How to complete this task:
Look for the string "computer" in the listing. Copy each line that has it.

____________

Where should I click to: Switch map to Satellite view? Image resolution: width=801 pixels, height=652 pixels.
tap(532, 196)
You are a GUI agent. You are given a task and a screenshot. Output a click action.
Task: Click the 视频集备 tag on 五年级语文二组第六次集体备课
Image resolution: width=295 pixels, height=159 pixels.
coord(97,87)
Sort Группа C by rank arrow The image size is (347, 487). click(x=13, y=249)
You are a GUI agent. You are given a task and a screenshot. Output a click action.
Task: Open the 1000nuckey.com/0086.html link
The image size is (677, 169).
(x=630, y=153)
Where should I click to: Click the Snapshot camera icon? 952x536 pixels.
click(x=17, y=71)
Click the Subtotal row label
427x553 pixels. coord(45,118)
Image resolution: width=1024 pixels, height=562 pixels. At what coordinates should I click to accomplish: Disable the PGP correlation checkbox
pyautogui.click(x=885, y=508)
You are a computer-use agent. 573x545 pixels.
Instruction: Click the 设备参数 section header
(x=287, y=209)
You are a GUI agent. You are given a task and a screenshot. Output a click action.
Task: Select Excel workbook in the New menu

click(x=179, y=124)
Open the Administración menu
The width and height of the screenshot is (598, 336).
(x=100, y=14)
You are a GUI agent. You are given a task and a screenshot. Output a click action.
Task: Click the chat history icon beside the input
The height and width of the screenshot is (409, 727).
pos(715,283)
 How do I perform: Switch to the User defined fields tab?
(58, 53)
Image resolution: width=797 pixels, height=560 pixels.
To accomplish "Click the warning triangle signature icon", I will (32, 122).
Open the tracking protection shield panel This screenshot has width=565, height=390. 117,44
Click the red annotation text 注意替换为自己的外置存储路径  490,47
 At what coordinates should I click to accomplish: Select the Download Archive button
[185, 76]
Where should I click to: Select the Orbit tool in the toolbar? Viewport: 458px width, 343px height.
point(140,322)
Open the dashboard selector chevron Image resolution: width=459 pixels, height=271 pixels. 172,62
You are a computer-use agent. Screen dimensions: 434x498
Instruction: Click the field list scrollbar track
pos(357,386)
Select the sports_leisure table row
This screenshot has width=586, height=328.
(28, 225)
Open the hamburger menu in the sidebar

____________

Task result:
You are a computer-use agent. 573x545 pixels.
You are a computer-use agent. Screen dimensions: 434x498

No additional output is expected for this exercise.